Delegate Morgan teases bill that would allow community colleges to offer bachelor's degrees
Like they do in Florida, and 23 other states
Last week, Republican state delegate Matt Morgan announced his intention to introduce a bill during the upcoming legislative session, that would allow Maryland’s regional community colleges to seek the accreditation required of them to start offering bachelor’s degrees — whereas now, of course, they can only offer associate’s degrees.
Morgan is proposing this local solution in response to President Biden’s sweeping student loan debt transferral diktat, which will force taxpayers to absorb the cost of a generation’s college debt, yet does nothing to address the real and persistent problem: four year colleges and the degrees they offer are too expensive.
But a less expensive alternative may become available in Maryland if this yet-to-be written bill gets through, and select four year degrees become attainable at the community college level where the cost-per-credit is significantly lower than the traditional four year college options.
One key stipulation in all of this, is that these new four year degree programs must correspond directly to local workforce needs, meaning degrees towards professions like teaching and nursing would be eligible, but the more vague liberal arts specializations like communications and media would not be.
Morgan points to Florida as being an example of a state that has implemented a solution like this and found success with it.

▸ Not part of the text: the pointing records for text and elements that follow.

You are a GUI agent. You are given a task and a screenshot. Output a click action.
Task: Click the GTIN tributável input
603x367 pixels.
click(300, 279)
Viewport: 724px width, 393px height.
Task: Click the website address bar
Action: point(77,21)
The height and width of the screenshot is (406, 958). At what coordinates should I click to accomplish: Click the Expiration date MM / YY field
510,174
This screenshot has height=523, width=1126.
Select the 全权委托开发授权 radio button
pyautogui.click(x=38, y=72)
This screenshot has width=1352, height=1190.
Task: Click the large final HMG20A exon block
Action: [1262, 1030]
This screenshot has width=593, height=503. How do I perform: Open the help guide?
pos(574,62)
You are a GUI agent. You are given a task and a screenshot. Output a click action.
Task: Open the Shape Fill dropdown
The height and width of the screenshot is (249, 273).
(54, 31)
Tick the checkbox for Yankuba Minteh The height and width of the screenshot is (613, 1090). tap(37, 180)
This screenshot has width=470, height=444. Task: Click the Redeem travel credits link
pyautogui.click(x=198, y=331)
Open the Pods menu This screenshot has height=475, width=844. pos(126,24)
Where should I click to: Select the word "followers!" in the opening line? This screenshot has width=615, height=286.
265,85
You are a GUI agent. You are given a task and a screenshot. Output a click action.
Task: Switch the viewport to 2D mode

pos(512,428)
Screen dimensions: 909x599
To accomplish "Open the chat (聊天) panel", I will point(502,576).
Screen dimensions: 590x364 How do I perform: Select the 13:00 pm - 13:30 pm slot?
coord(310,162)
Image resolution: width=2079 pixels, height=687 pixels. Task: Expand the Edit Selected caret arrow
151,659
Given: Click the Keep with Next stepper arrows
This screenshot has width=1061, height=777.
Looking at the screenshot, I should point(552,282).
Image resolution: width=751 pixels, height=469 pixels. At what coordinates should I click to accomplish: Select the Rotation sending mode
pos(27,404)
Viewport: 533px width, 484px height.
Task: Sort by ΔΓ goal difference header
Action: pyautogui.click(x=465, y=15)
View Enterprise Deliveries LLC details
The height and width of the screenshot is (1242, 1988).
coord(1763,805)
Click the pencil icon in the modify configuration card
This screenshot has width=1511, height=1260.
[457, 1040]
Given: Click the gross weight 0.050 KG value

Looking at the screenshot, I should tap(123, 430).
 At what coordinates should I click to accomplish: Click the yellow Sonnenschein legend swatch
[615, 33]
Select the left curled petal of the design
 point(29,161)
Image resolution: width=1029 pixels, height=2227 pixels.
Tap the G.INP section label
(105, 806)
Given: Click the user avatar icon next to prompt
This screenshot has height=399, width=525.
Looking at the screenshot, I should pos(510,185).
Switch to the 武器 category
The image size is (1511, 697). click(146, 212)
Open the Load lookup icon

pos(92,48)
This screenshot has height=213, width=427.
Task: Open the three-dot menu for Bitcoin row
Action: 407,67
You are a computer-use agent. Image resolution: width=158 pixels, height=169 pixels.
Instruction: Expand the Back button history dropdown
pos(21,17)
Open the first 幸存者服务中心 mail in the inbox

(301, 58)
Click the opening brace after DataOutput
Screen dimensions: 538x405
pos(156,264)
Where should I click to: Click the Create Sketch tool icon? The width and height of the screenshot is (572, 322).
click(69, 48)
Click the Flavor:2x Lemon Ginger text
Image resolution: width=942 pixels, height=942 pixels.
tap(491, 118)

Florida’s legislature greenlit their policy way back in 2001, and now, according to a recent study by New America, four year community college graduates in the state outearn their two year graduate counterparts by $10,000 each year, without the encumbrance of loads of student loan debt.
Other states took notice of Florida’s success, and now 23 of them allow community colleges to offer targeted bachelor’s degrees in at least some capacity, including California, Michigan, Arizona, and South Carolina — a distribution that shows this occurring outside of traditionally partisan lines.
Arizona’s program went live in 2021, and allows all community colleges to offer four year degrees, while additionally stipulating that the price of the baccalaureate level courses not exceed 150% of the corresponding associates level courses, seemingly a preventative measure to ensure that the community colleges don’t take this as an invitation to balloon to the size and cost of the standard four year colleges they are meant to be an alternative to.
Morgan mentioned how his colleague, delegate Mark Fisher, had introduced a similar bill back in 2016, but despite attracting bipartisan support amongst the southern delegation, never amounted to much in the chambers of Annapolis — the timing just wasn’t there.
Maybe the timing will be right come this next legislative session.
Reacting to this news colorfully but accurately, was Carroll’s delegate elect Eric Bouchat, who considers himself a “strong advocate of community college” and supports anything that undermines the “scam” that traditional universities have become.
Fellow state delegate elect Chris Tomlinson reacted at length, saying:
"If the bill that Delegates Fisher and Morgan plan to introduce mirrors HB966 (from the 2016 session), I will absolutely support that legislation. At least 17 states (including Florida and New York) allow community colleges to offer at least one type of bachelor's degree and Maryland should join those ranks. If Democrats really believe that all Americans should have the opportunity to attend college without taking on soul-crushing student loan debt, they should get behind this proposed bill as well. I would love to see Carroll Community College, which is already ranked the number one community college in Maryland and 10th nationwide (in 2021), offering undergraduate programs. Especially in the fields of education and nursing, where we constantly hear in the news that there are shortages in those labor categories."